„Pół na pół” i mnóstwo czarnego humoru!

Trzeci dzień Festiwalu Komedii w Policach upłynął pod znakiem spektaklu „Pół na pół” oraz znanych i lubianych nazwisk. Na polickiej scenie wystąpili Piotr Szwedes i Piotr Polk w komedii kryminalnej. Błyskotliwe dialogi, zaskakująca akcja i mnóstwo czarnego humoru przypadło polickiej publiczności do gustu.

Czy można polubić kogoś, kto źle życzy własnej matce? Okazuje się, że i owszem. Robert i Dominik, którzy na początku jawią nam się jako dwa niezbyt sympatyczne typy, powoli odkrywają coraz mroczniejsze tajemnice. Nestorka rodu nie pojawia się na scenie, jej obecność sygnalizuje tylko natarczywy dzwonek, a mimo to mamy świadomość, że nadal jest wszechobecna i wciąż tyranizuje otoczenie, a na dodatek jest „niezatapialna” jak nie przymierzając pani Wilberforce z „Trzeba zabić starszą panią”…

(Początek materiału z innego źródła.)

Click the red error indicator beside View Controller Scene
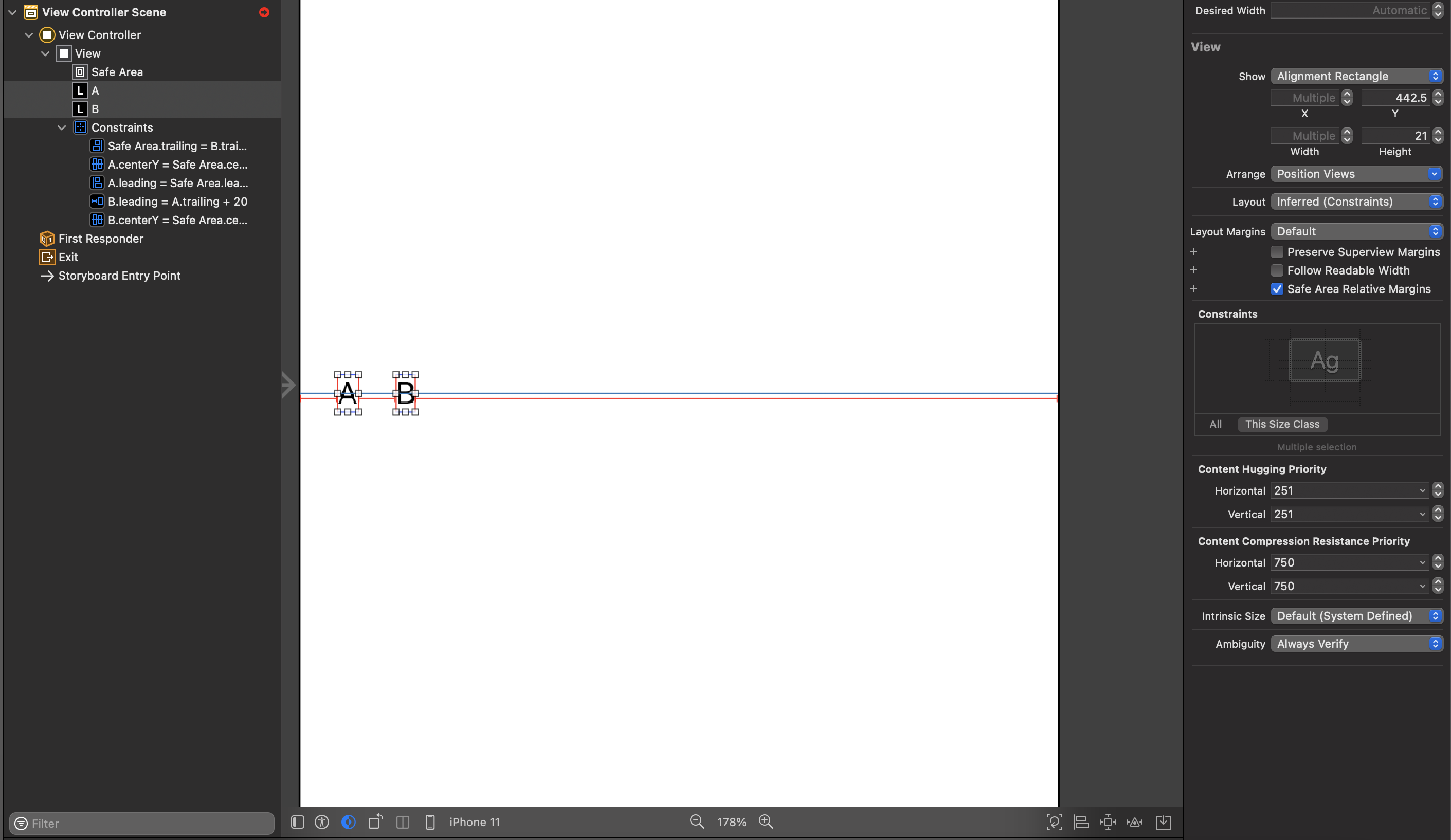 [x=264, y=12]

Jak napisał jeden z hiszpańskich krytyków teatralnych: „to dramat przebrany za komedię”. Prawie farsowa forma wypełniona jest problemami naprawdę dużego kalibru. Świetnie napisane, błyskotliwe i zabawne dialogi, wyraziście nakreślone postacie.

Doskonałym podsumowaniem wieczoru było spotkania z aktorami, wspólne fotografie na ściance i sympatyczne rozmowy w kuluarach.